ブリンケン国務長官(右)とバイデン大統領。両者とも同盟国重視の姿勢だ(ロイター/アフロ)

トランプ前大統領の「アメリカ・ファースト」は、バイデン新大統領の国際協調に置き換わった。とはいえ、アジアの最重要同盟国である日本と韓国は折り合いが悪い。いがみ合う日韓の仲裁にバイデン政権はトランプ政権よりも力を入れるだろう。ただ、どちらかに肩入れはせず、多国間枠組みの中で両国が協力するよう仕向けるスタンスを打ち出してくるとみられる。

バイデン氏にとって、米日韓の緊密な連携はアジア戦略の要だ。これは北朝鮮による挑発を抑止し、中国への対抗力を上げるだけでなく、気候変動や経済といった別の共通課題に対処する基盤ともなる。

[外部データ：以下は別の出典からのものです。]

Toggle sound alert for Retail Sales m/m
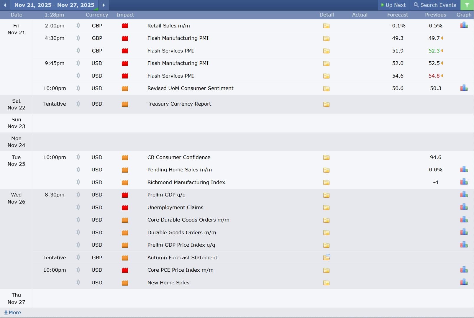 (78, 26)
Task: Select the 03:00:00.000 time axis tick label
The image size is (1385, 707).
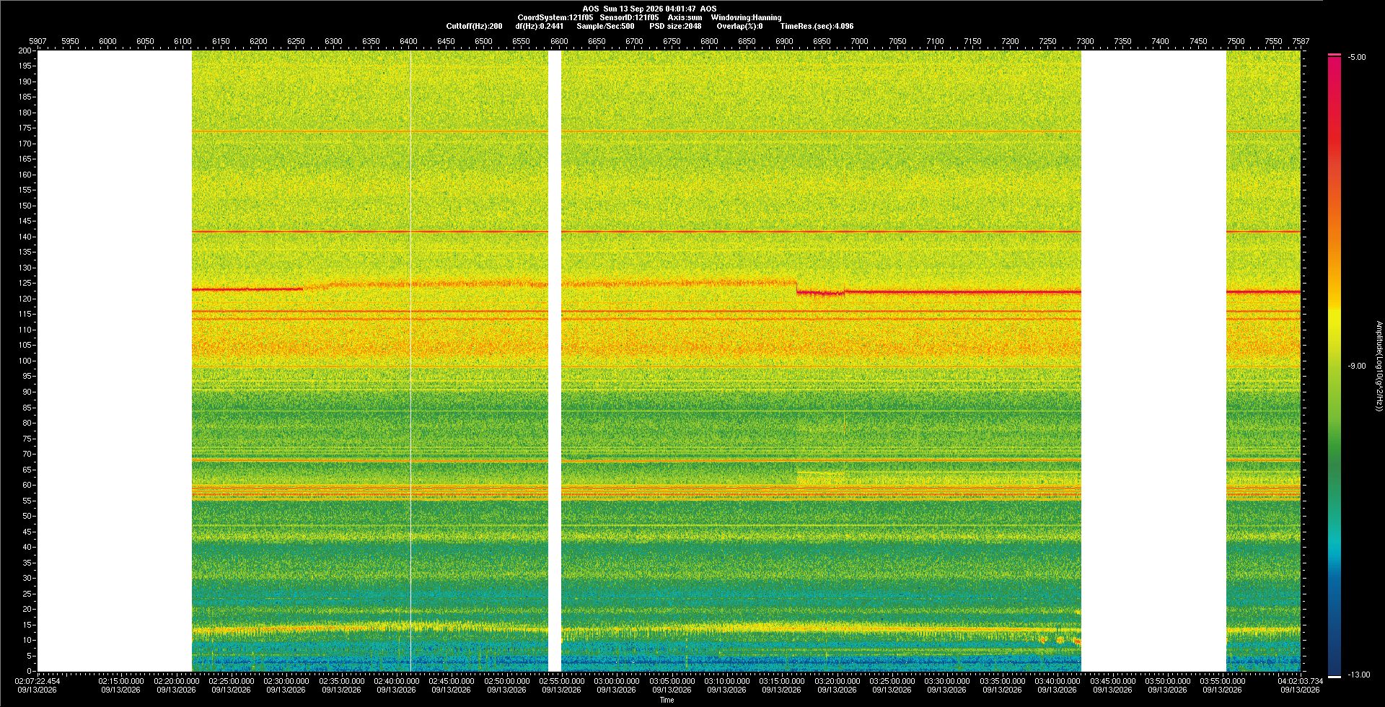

バイデン氏はオバマ政権時代に米日韓の3カ国協力を主導した人物を外交チームの要職に据えた。国務長官に就任したブリンケン氏や、ホワイトハウスで新設となる「インド太平洋調整官」に起用されたキャンベル氏は日韓との同盟関係に明るい。バイデン氏本人からして、いわゆる従軍慰安婦問題をめぐる2015年の日韓合意を水面下で取り持った当事者である。